La gesta de Vital no ha impedido que casi medio siglo después las carencias continúen en Torre Baró. Los vecinos se sienten abandonados, y la renta familiar disponible por cápita es de la más bajas de la ciudad: 12.272 euros (la media de Barcelona es de 21.642). Si en la película el panadero tiene que subir los sacos de harina a mano, ahora no hay donde comprar pan. En Torre Baró llegaron a vivir 6.000 personas, ahora no llegan a 3.000. Todavía hay casas de autoconstrucción (el 67% del total del barrio fueron construidas antes de 1980), hay otras más nuevas y algunas que parecen de lujo. También hay inmuebles ocupados. En las últimas municipales Torre Baró fue el barrio de la ciudad que más votó a Vox (16% del voto). Pese a la imagen del secuestro del autobús, no es un barrio cohesionado: la orografía y la poca densidad de población lo dificultan. La asociación de vecinos no parece tener demasiada actividad y el último bar que quedaba cerró hace tres meses.
José Costa interrumpe en la terraza de Guadalupe para preguntar si alguno de los miembros de la familia tiene tarjeta del autobús: “Es que estamos a mitad de mes y ya no tengo”. Pese a las penurias, Costa asegura que las condiciones de vida en Torre Baró han mejorado. “Cuando estás acostumbrado a nada, si te dan algo lo agradeces. Aún así, no se parece esto al resto de barrios de Barcelona”, concluye.

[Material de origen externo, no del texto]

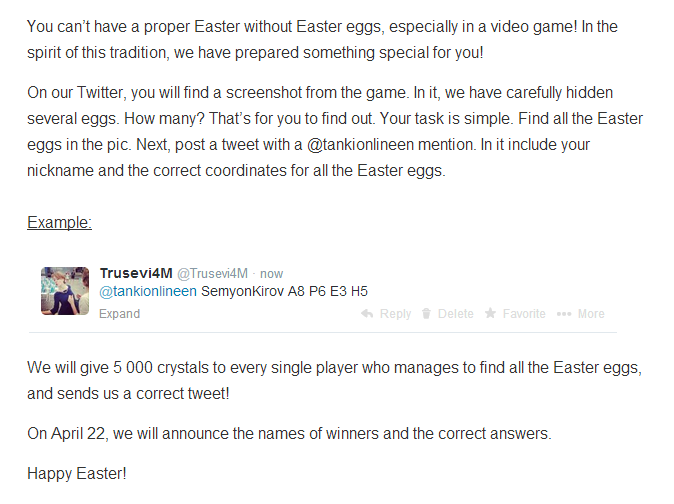Screen dimensions: 674x504
Task: Click the Reply arrow icon on the tweet
Action: coord(367,314)
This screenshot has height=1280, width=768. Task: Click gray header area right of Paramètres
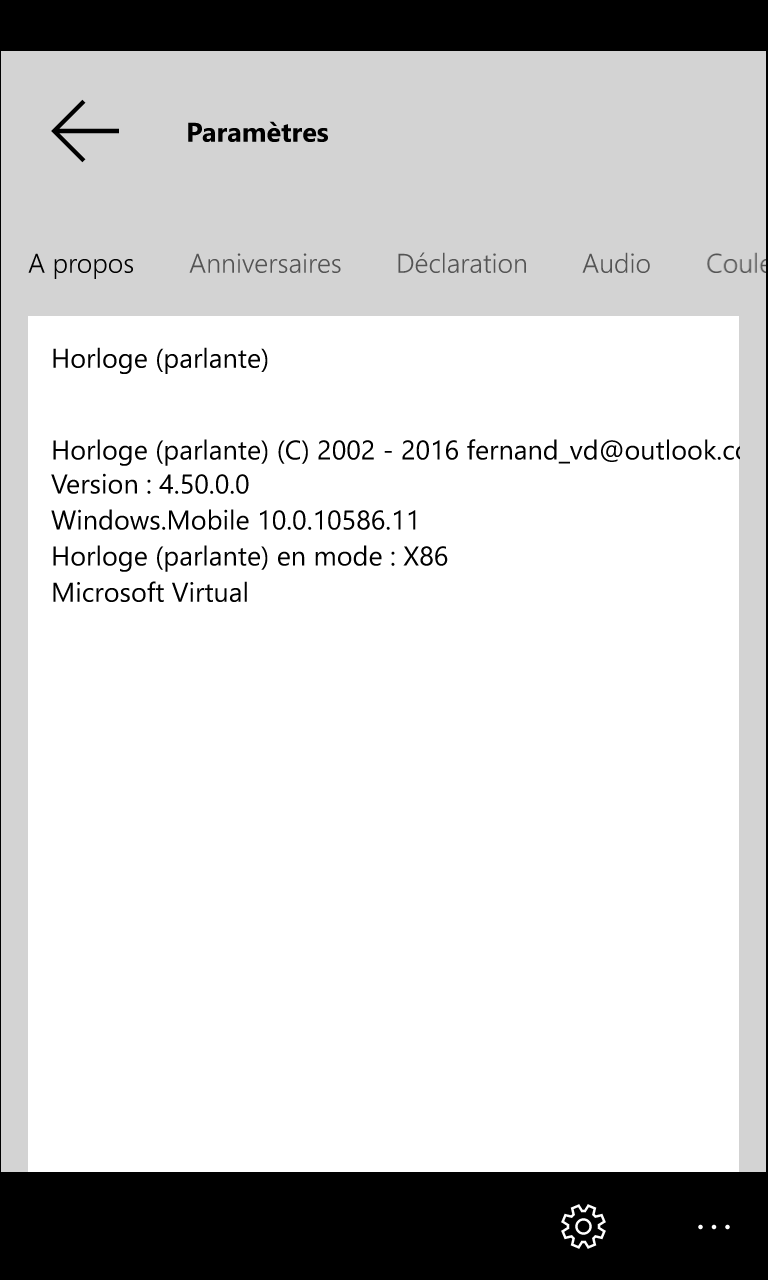click(x=550, y=133)
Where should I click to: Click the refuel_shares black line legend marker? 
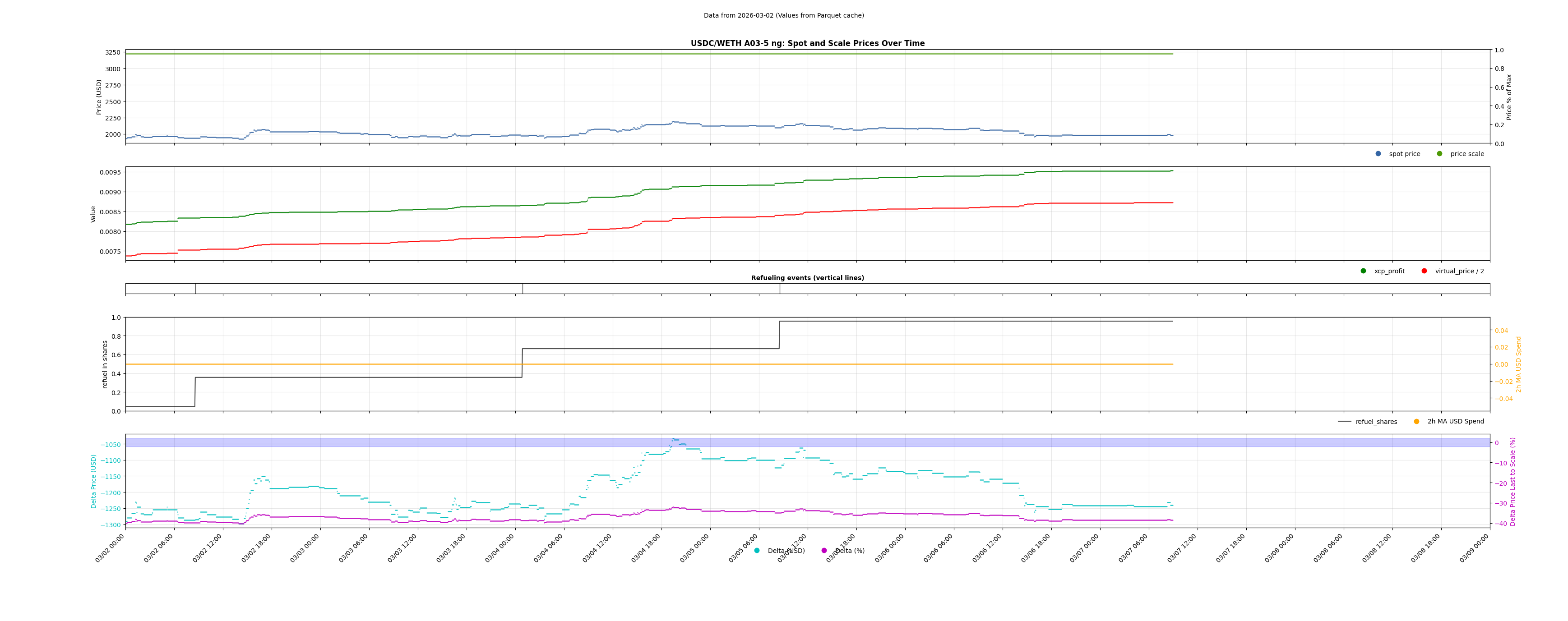click(1345, 422)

Las calles están mejor asfaltadas, llega la paquetería de Amazon e incluso los riders de Glovo (en moto), pero nada más. “Todo está debajo del barrio [donde también están las estaciones de metro y cercanías]. Ya sabes que para cualquier cosa tienes que bajar y subir. De hecho, la compra, la farmacia, el médico, los colegios… Todo está a mínimo 20 minutos. No parece que seamos Barcelona”, lamenta Rosario mientras espera el autobús. Al lado, hay un parque con juguetes abandonados. Alguien ha colgado una pancarta donde, escrito con aceite, se leen las reglas del espacio: “Recoger, no romper y no llevarse juguetes”. El autobús tarda más de veinte minutos en llegar y comienzan a concentrarse vecinas. “Se ha oído muchas veces que nos iban a tirar las casas al suelo para construir viviendas de lujo. Claro, mira qué vistas. Pero es que aquí no hay absolutamente nada de nada”, lamenta una de las señoras. Se acerca una pareja de jabalíes y las vecinas ni pestañean.

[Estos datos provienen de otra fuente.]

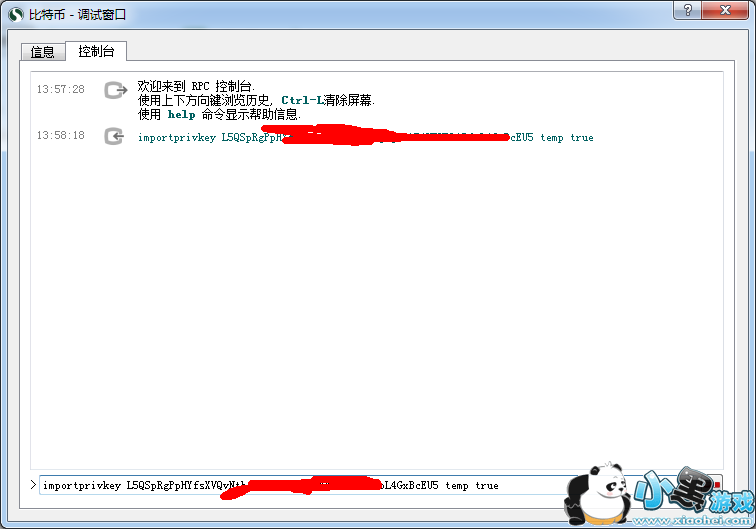Open the www.xiaohei.com watermark link
Screen dimensions: 756x529
click(x=692, y=520)
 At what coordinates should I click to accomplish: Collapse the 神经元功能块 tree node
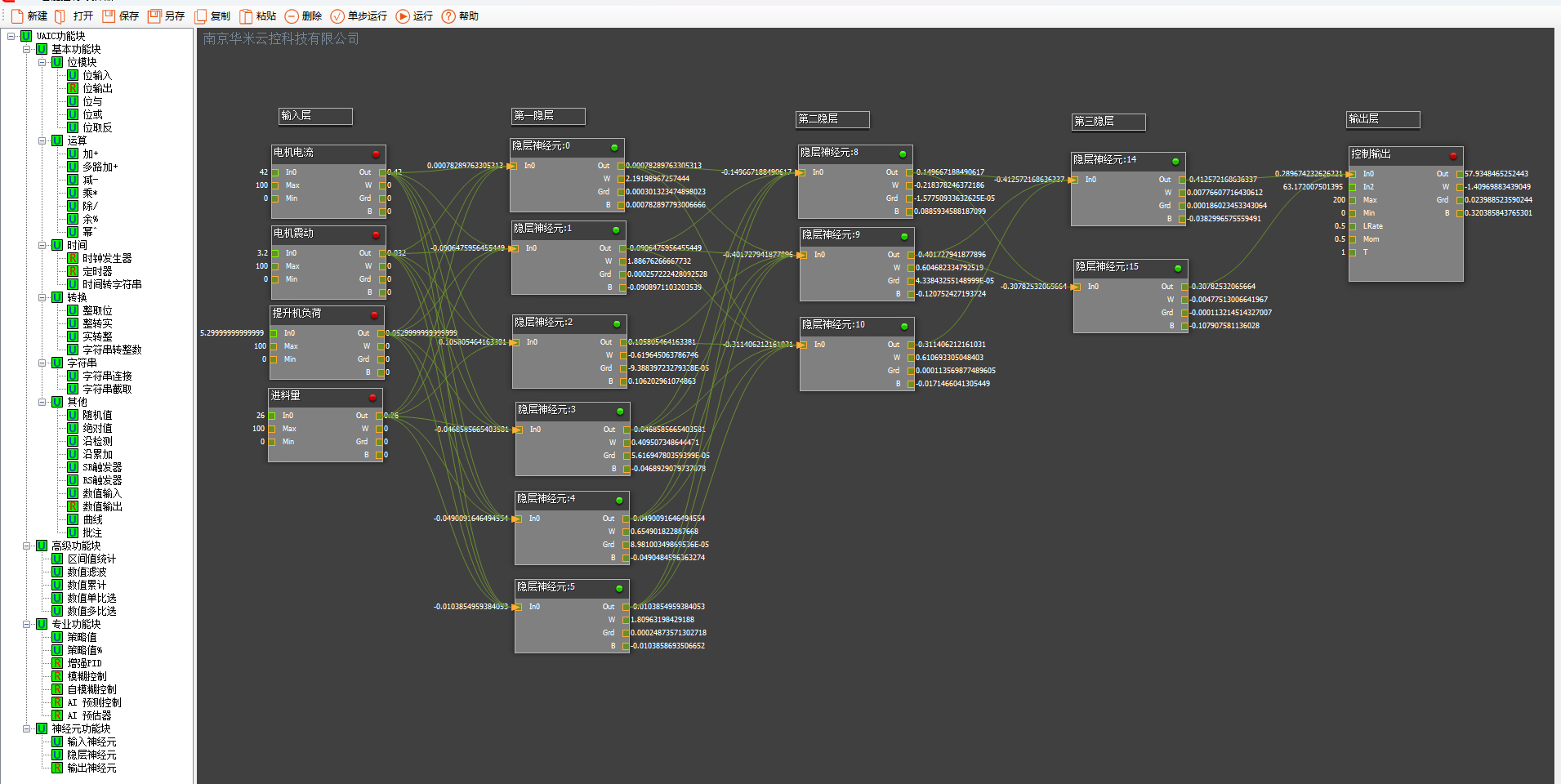tap(27, 728)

En la parada aparece Antonio Quijada, de 57 años, con su perro. Sus padres emigraron desde Granada y Antonio, con sus nueve hermanos, construyeron la casa donde viven. “Esto era el vertedero de Barcelona. Venían los camiones y tiraban toda la basura”, recuerda. Admite que vivir en Torre Baró le ha forjado el carácter: “Nosotros teníamos que bajar a por bombonas de butano y subirlas a peso. Yo iba al colegio andando hasta el Verdum. Ahora, el barrio ha cambiado, pero poco. Tenemos autobús, pero seguimos siendo pobres. Hay cortes de luz, cerraron el último bar hace tres meses y todo siempre cuesta más. Aún así, no lo cambio por vivir en el centro de Barcelona”.